UPDATE: So today, I get a call from someone named Joshua Melder, who works as an attorney in Cassie Felder’s law firm.

Melder proceeds to tell me that he’s about to file for a Temporary Restraining Order against this site in an effort, I assume, to stop us from writing about his boss’ congressional campaign.

I shut him down and told him I don’t talk to lawyers who say they’re going to sue me. I told him he could e-mail me if he wants; otherwise he could do something anatomically impossible.

So this shows up in my inbox…

Mr. McKay,

Thank you for speaking with me via telephone a moment ago. As we discussed, I explained that I am, on behalf of Mrs. Felder, submitting to the court a request for a temporary restraining order. Further, when I attempted to explain the basis of the temporary restraining order and its intended effect, you stated you did not want to listen. You then directed me to send you an email stating that the request for a temporary restraining order would be filed.

Also, at the end of our conversation, you stated I could speak to your lawyer. Please confirm whether you have engaged counsel.
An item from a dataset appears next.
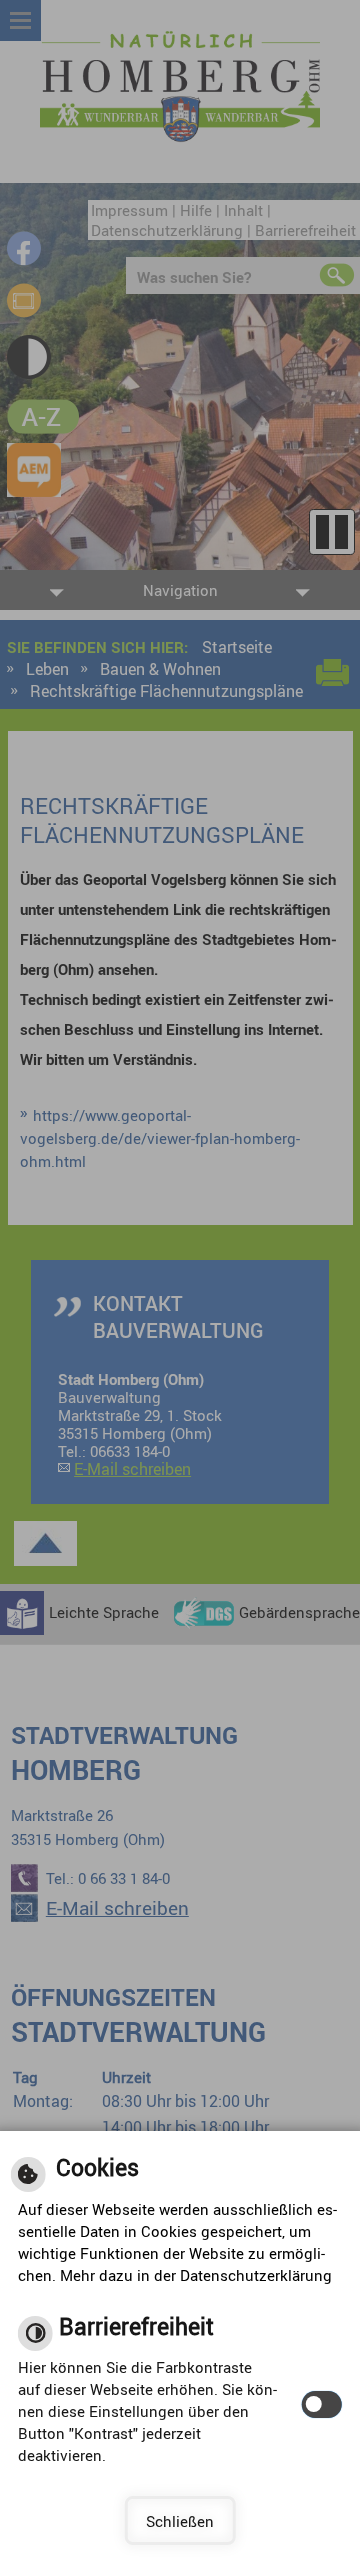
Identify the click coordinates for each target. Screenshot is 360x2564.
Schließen (180, 2521)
If so, please provide their name and contact information so that I may conduct further conversations with him or her.

Regards,

At this point I brought in Scott Sternberg, Esquire, who’s the Hayride’s attorney and who teaches First Amendment law at Loyola. Sternberg thinks this stuff is more fun than a pillowcase full of kittens, and he proceeds to call Melder and give him some free legal education. To wit…

Basically I explained to him about what’s called the prior restraint doctrine in first amendment law. Near v Minnesota and New York Times vs. United States (the pentagon papers case) say that your remedy is after the content is published, not before. No prior restraint on publication has ever been upheld by a federal appeals court. It’s a bedrock principle of first amendment law. Suggested he look it up and call me back.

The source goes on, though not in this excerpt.